Lines before the one containing "Task: Open the document icon in header" are to be left out; that line and every line after it, through the last line below, are to be reproduced exactly.

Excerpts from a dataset
+++++

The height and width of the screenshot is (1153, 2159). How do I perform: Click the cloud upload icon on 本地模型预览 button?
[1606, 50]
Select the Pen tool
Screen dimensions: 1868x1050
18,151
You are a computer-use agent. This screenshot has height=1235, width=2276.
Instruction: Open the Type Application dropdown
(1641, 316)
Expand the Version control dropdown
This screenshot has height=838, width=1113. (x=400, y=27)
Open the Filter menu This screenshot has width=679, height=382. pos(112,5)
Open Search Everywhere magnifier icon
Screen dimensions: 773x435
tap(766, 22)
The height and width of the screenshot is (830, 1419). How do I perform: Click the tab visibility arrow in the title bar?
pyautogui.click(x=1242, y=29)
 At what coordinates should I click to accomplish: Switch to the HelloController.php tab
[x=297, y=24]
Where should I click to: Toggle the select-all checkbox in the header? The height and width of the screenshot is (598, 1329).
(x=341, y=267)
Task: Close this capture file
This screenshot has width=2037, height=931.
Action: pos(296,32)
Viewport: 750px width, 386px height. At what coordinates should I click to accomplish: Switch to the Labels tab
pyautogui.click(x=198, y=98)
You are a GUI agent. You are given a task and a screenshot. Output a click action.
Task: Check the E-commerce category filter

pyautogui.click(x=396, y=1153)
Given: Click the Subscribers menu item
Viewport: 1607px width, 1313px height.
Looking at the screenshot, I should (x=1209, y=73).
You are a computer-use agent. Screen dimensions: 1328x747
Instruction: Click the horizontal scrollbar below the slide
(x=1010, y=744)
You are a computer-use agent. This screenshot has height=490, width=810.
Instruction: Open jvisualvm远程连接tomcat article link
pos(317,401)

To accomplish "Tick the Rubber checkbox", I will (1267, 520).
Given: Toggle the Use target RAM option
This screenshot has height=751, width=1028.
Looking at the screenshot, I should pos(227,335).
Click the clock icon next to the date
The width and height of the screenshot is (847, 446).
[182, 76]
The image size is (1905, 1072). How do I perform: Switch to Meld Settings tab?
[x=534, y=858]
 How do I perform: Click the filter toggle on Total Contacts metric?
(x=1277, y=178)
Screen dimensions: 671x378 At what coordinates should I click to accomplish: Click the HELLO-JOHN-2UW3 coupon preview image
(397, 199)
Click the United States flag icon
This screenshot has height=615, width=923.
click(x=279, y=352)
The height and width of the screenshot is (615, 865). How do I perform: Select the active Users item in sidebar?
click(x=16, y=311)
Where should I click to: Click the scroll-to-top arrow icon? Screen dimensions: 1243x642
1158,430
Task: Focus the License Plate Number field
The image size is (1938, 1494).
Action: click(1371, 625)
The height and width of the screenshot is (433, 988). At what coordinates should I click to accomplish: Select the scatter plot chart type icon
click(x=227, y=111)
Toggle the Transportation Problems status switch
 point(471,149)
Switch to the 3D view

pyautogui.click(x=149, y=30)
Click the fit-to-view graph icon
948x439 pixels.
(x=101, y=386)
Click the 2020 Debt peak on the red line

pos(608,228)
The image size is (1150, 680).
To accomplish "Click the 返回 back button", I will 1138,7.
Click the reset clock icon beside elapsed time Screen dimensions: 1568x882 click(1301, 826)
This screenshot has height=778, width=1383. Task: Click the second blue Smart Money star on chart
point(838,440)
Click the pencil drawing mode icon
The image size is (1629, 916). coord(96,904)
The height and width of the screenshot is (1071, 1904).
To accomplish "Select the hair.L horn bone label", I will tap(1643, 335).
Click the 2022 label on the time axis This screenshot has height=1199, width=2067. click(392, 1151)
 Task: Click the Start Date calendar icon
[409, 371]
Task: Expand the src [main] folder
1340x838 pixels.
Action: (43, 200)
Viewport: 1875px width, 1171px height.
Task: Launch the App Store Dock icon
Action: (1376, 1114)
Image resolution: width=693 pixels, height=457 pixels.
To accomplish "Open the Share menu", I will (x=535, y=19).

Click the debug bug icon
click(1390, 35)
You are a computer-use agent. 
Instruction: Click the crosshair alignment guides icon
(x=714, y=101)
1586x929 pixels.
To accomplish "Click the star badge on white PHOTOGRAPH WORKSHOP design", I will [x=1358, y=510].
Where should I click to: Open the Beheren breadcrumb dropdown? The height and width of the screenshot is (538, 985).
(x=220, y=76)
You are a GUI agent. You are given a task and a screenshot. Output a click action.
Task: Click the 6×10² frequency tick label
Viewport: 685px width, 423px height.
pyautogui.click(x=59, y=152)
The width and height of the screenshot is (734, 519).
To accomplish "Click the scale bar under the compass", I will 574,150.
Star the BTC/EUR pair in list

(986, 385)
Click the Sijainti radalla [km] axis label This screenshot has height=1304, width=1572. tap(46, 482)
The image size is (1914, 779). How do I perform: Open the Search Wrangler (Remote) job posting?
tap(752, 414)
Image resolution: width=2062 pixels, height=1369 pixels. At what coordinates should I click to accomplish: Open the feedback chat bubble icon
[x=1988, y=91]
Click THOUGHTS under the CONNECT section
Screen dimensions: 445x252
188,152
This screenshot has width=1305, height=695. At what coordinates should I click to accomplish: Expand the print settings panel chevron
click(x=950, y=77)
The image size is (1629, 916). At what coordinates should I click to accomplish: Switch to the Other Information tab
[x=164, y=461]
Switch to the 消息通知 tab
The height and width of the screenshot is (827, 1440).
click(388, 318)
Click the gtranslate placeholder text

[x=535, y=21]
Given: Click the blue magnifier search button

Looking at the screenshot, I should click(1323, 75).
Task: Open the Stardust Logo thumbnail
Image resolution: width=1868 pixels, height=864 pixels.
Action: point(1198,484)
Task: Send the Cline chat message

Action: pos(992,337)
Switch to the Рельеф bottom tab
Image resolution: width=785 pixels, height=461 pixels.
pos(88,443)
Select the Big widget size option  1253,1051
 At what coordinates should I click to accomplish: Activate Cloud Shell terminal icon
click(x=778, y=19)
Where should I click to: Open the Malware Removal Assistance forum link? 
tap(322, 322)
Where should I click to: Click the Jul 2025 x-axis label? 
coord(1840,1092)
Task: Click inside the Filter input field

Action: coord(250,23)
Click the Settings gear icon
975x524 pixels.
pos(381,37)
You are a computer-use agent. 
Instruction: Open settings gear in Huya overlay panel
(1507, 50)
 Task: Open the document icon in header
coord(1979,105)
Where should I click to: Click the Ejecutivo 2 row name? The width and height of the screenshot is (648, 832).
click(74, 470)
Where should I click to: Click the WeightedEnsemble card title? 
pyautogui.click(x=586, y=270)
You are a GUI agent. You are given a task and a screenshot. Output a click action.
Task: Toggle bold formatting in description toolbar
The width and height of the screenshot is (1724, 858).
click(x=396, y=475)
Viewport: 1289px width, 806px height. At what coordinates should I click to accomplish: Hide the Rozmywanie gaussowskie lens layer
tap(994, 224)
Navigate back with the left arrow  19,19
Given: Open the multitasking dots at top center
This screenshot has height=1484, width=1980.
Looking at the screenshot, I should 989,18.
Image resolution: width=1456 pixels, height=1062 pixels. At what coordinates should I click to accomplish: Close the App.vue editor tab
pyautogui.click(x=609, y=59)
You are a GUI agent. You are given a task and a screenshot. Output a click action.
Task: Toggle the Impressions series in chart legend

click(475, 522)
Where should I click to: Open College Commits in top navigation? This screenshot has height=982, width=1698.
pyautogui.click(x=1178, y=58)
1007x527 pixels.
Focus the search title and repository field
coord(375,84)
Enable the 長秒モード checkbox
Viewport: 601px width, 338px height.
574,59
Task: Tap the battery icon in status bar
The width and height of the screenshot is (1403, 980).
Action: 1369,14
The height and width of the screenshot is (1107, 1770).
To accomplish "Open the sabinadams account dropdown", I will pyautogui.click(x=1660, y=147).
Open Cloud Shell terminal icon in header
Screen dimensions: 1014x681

+++++

▶ TASK SOLUTION
 Task: Open the document icon in header
coord(1979,105)
Where should I click to: Click the Ejecutivo 2 row name? The width and height of the screenshot is (648, 832).
click(74, 470)
Where should I click to: Click the WeightedEnsemble card title? 
pyautogui.click(x=586, y=270)
You are a GUI agent. You are given a task and a screenshot. Output a click action.
Task: Toggle bold formatting in description toolbar
The width and height of the screenshot is (1724, 858).
click(x=396, y=475)
Viewport: 1289px width, 806px height. At what coordinates should I click to accomplish: Hide the Rozmywanie gaussowskie lens layer
tap(994, 224)
Navigate back with the left arrow  19,19
Given: Open the multitasking dots at top center
This screenshot has height=1484, width=1980.
Looking at the screenshot, I should 989,18.
Image resolution: width=1456 pixels, height=1062 pixels. At what coordinates should I click to accomplish: Close the App.vue editor tab
pyautogui.click(x=609, y=59)
You are a GUI agent. You are given a task and a screenshot. Output a click action.
Task: Toggle the Impressions series in chart legend

click(475, 522)
Where should I click to: Open College Commits in top navigation? This screenshot has height=982, width=1698.
pyautogui.click(x=1178, y=58)
1007x527 pixels.
Focus the search title and repository field
coord(375,84)
Enable the 長秒モード checkbox
Viewport: 601px width, 338px height.
574,59
Task: Tap the battery icon in status bar
The width and height of the screenshot is (1403, 980).
Action: 1369,14
The height and width of the screenshot is (1107, 1770).
To accomplish "Open the sabinadams account dropdown", I will pyautogui.click(x=1660, y=147).
Open Cloud Shell terminal icon in header
Screen dimensions: 1014x681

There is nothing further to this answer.